> _Work order_
Omitting all pictures, retype the entries below exactly as given.

> _Information supplied_
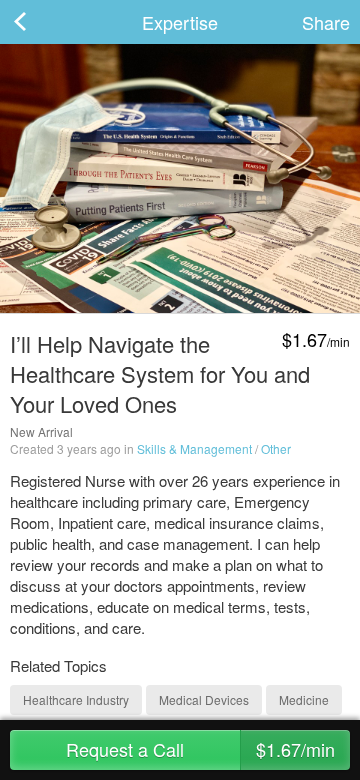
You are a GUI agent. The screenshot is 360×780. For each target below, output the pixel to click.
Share (326, 22)
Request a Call (200, 749)
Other (276, 448)
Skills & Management (194, 448)
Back (40, 22)
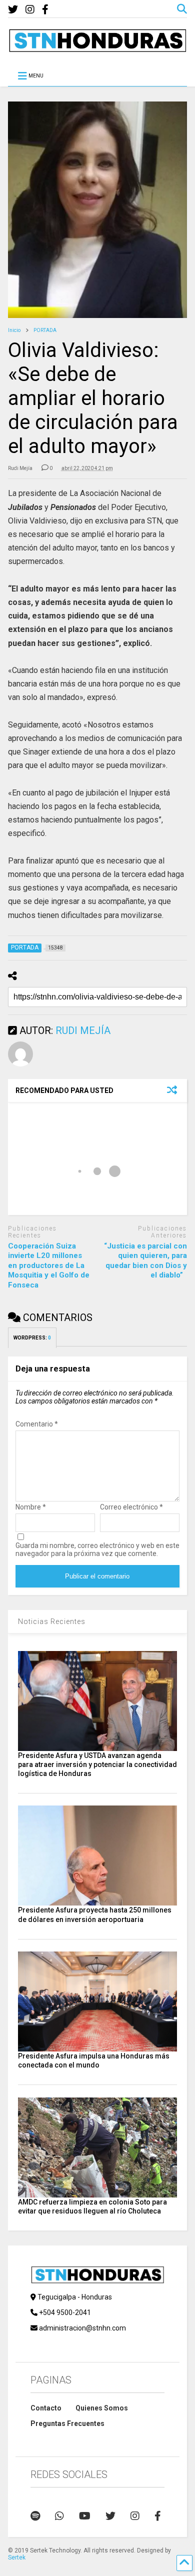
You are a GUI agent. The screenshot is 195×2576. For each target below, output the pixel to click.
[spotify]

> _Solution_
You are a GUI agent. The screenshot is 360×780. For each target below, output the pixel to click.
Share (326, 22)
Request a Call (200, 749)
Other (276, 448)
Skills & Management (194, 448)
Back (40, 22)
You are a GUI agent. The screenshot is 195×2576. For each target below, output the pixel to click.
[spotify]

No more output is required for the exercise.